In the first episode of Season 2, Zak is on the table in a hospital and he makes a reference to Hugh Laurie who plays Dr. House in FOX’s House, who, humourously, is also the passenger on the plane who sat next to Jennifer Aniston’s character Rachel Green in the episode “The One With Ross’s Wedding: Part One”.

In a rare act of anything from me, I removed the “humourously” from this comment, justifying myself with


It’s a tremendous stretch merely to call that a coincidence, let alone a humourous one, and even if it is (it isn’t), the humor ought to be self evident.
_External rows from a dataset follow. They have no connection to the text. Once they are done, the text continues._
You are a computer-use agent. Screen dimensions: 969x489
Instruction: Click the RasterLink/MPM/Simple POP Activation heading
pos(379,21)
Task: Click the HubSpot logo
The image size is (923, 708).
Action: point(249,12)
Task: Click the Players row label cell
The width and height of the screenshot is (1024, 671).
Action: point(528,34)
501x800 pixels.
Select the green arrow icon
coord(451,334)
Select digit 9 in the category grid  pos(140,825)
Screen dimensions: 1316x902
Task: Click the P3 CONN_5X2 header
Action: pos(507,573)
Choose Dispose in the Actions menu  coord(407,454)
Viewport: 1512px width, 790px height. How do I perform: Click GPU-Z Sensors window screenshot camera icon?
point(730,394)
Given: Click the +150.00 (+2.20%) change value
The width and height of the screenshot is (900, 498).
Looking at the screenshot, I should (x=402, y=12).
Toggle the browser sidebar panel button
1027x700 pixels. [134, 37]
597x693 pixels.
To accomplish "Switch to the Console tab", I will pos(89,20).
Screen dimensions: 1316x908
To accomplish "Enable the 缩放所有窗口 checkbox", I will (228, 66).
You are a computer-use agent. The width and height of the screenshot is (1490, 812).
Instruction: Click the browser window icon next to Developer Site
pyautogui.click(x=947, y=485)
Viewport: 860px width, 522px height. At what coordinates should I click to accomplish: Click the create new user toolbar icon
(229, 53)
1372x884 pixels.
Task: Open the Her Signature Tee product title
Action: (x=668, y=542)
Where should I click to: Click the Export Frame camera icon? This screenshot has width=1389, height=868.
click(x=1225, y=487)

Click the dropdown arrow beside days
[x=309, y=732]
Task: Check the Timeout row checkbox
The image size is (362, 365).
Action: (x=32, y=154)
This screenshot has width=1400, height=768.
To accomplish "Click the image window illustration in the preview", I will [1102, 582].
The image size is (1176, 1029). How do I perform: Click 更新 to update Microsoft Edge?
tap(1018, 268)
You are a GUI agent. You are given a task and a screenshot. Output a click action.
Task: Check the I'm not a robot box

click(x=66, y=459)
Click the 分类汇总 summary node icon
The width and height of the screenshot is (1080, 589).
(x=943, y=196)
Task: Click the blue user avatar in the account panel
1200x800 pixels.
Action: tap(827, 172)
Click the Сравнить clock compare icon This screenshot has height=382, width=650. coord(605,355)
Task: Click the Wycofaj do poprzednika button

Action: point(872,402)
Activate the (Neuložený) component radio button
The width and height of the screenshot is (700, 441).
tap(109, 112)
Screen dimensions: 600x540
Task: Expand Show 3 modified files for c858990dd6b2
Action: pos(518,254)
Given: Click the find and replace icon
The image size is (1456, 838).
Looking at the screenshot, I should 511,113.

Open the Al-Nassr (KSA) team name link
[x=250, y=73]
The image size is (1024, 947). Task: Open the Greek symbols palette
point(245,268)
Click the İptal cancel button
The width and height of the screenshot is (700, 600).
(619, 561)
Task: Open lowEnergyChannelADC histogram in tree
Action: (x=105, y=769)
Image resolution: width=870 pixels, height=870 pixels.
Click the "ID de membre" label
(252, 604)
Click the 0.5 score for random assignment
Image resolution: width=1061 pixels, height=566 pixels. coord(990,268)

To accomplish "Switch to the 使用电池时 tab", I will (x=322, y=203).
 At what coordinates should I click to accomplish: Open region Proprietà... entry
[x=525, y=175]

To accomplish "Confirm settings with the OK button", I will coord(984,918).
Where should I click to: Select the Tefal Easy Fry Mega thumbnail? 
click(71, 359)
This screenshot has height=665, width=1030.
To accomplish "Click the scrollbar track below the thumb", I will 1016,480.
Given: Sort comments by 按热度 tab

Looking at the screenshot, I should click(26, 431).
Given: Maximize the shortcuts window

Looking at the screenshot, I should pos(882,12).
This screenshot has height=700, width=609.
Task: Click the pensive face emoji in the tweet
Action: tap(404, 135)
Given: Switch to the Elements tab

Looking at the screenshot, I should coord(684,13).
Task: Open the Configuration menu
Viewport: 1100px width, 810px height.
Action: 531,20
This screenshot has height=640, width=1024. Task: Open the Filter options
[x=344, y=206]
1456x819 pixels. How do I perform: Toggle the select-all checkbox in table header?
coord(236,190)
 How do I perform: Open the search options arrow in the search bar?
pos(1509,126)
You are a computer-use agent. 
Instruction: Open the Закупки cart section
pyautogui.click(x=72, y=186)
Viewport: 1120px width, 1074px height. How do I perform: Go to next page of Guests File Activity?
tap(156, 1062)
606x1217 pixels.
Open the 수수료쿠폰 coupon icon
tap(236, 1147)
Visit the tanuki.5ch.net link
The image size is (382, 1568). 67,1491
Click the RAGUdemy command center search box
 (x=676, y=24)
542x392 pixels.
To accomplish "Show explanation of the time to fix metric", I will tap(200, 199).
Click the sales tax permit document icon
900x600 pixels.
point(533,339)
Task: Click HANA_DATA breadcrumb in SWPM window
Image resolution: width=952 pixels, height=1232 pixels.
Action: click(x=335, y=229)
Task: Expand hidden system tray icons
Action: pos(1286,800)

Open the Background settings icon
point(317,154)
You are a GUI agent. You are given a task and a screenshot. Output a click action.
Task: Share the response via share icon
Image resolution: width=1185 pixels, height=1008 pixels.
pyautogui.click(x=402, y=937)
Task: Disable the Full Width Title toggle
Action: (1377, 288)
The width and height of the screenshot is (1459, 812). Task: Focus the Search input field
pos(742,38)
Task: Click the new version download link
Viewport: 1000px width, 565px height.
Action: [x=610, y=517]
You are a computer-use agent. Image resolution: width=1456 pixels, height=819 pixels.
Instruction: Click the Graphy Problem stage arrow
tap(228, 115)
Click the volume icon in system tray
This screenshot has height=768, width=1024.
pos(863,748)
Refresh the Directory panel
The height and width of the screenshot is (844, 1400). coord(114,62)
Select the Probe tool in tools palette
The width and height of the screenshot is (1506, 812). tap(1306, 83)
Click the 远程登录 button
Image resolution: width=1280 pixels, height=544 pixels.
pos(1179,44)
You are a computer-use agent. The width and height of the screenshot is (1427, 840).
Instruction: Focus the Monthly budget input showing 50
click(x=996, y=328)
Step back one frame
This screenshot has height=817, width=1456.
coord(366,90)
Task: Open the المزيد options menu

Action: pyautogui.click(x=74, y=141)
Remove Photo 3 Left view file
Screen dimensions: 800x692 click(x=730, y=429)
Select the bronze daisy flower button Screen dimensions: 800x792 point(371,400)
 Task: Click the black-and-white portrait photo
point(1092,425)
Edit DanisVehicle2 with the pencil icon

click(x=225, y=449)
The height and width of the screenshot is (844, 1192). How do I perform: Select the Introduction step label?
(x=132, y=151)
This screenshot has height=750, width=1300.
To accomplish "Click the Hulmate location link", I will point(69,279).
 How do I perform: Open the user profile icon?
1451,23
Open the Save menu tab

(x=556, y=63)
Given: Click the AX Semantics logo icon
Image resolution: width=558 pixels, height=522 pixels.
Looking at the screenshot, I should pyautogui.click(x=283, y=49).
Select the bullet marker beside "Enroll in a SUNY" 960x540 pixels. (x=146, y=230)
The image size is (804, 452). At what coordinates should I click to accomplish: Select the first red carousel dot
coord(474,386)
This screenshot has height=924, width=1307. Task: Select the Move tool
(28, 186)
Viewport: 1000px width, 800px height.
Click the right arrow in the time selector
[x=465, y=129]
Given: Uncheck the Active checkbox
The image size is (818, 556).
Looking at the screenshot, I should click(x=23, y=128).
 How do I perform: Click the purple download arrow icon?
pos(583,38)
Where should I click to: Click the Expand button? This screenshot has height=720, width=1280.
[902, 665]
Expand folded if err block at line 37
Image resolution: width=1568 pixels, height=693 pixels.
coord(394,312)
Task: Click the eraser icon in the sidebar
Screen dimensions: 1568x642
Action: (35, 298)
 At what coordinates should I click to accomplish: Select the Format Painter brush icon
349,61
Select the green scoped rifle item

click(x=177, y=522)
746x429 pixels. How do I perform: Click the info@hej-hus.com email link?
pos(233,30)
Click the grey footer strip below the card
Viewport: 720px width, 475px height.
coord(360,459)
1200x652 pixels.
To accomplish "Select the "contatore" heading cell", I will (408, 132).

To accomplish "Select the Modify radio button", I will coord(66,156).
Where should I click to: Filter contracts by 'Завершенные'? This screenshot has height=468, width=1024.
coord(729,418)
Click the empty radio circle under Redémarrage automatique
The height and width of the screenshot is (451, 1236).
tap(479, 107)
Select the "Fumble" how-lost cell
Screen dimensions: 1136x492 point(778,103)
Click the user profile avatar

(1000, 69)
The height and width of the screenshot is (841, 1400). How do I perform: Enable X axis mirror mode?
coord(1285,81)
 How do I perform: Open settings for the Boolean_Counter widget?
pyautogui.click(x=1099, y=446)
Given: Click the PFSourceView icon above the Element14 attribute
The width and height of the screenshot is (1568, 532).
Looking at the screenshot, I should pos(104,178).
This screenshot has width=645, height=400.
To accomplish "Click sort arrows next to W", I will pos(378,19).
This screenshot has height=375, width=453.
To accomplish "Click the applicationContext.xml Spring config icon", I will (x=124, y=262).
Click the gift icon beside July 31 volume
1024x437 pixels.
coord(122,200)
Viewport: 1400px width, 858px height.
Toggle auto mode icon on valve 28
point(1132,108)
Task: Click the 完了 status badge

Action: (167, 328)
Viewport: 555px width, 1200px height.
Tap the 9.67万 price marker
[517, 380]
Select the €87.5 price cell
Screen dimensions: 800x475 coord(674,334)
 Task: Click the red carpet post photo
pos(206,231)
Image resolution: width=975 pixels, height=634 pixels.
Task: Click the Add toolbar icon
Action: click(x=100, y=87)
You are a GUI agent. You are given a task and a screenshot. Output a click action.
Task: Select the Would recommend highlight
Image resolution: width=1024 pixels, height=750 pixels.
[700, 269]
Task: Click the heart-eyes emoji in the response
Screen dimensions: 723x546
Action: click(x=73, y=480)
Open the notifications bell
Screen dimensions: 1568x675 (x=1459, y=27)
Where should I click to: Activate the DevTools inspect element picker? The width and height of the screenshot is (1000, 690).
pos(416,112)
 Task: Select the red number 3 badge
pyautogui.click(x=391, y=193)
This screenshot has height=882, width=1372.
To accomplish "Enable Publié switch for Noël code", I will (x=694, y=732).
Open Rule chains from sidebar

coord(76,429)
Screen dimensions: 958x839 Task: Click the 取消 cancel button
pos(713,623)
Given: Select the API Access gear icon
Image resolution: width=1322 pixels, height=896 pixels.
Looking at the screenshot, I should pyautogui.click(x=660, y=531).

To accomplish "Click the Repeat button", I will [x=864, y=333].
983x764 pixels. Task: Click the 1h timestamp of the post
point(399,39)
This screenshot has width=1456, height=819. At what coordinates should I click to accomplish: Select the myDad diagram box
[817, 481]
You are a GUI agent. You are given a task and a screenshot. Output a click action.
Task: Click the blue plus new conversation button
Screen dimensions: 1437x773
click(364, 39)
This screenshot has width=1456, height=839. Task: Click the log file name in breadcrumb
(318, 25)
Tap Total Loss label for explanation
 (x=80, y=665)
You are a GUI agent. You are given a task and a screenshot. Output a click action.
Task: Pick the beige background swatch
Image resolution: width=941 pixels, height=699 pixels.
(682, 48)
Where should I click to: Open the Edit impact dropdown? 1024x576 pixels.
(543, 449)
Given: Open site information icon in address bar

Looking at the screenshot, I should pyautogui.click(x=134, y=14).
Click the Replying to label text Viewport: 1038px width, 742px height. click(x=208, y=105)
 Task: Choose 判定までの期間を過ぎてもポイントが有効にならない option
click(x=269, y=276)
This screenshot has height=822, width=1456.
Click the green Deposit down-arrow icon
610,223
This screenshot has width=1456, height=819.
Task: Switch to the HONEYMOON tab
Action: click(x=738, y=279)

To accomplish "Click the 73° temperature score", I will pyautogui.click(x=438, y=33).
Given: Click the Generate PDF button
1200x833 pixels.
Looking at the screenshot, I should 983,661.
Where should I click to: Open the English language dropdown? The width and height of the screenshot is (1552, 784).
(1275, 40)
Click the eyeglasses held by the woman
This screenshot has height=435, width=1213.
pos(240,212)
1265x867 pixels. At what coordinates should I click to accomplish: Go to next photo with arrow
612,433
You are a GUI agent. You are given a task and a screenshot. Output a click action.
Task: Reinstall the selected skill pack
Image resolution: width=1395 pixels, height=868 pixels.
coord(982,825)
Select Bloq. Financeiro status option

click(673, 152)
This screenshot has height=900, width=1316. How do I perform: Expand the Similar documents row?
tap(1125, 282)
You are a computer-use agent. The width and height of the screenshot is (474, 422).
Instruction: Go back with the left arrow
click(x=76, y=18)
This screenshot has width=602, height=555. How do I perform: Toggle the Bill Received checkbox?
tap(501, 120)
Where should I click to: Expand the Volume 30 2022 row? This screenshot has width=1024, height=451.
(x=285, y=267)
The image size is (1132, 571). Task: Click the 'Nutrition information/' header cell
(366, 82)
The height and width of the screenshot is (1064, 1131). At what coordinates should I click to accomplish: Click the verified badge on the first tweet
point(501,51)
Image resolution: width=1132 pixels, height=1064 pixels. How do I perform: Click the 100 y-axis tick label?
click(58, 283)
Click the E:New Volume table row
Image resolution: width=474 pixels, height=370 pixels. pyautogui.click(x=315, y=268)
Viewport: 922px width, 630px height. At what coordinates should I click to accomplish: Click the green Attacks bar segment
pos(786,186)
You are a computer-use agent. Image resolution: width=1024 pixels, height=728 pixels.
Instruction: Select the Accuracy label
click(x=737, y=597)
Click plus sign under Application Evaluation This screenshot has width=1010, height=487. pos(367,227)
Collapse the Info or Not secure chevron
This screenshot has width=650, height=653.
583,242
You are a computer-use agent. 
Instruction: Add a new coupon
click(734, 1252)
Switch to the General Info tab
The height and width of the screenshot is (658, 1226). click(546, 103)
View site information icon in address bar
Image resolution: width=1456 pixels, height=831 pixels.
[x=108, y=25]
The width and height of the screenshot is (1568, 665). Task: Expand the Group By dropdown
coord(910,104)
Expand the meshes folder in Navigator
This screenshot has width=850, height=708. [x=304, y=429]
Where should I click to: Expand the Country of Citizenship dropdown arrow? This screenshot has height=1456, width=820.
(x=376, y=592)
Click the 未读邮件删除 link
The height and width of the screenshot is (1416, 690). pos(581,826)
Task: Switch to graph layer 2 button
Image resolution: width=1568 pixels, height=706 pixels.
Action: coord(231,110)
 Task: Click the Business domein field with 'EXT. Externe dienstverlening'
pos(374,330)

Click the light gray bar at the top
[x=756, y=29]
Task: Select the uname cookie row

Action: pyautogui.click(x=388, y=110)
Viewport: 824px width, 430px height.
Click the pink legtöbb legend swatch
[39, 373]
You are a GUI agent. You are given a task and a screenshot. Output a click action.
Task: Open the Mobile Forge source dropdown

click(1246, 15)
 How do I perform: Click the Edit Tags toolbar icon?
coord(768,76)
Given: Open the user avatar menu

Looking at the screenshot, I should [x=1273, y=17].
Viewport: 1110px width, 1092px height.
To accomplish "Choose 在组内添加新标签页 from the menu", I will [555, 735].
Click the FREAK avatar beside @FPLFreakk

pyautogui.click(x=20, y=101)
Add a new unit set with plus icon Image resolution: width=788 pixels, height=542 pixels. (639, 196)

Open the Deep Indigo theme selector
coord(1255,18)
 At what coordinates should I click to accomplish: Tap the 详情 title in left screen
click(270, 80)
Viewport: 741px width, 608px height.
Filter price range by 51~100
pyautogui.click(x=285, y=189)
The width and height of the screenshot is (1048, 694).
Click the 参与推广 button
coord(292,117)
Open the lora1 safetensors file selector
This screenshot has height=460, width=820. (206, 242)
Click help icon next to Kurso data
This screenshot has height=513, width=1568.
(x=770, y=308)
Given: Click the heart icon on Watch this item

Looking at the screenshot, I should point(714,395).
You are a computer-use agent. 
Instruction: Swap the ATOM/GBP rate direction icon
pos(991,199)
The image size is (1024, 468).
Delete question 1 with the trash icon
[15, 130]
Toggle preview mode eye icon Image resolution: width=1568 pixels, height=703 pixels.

…it isn’t, I restrained myself from adding. This is the sort of otherwise uninhibited boldness that only comes about when I’m awake at 9 am. Unfortunately, I forgot to loggeth-in, and perhaps the greatest of my 12 wikipedia edits is not included with the rest. If I had space I also would have criticized the needless spelling out of “Rachel Green’s” full name and the identifying of the actor who portrayed it. There’s really no wrong reason to hate Friends trivia and the people who compile it. Watch the show if you want, and even enjoy it if that’s so important to you, but keep it out of my potato salad. There are a number of packaged Friends trivia “games,” most in English, enough that it would greatly distort my focus to mention them today. Some other time, perhaps. After I finish writing about Kinder Surprise, Zelda Classic, Whirlo, my other problem with Wikipedia and being sued by Capt’n Eli (never).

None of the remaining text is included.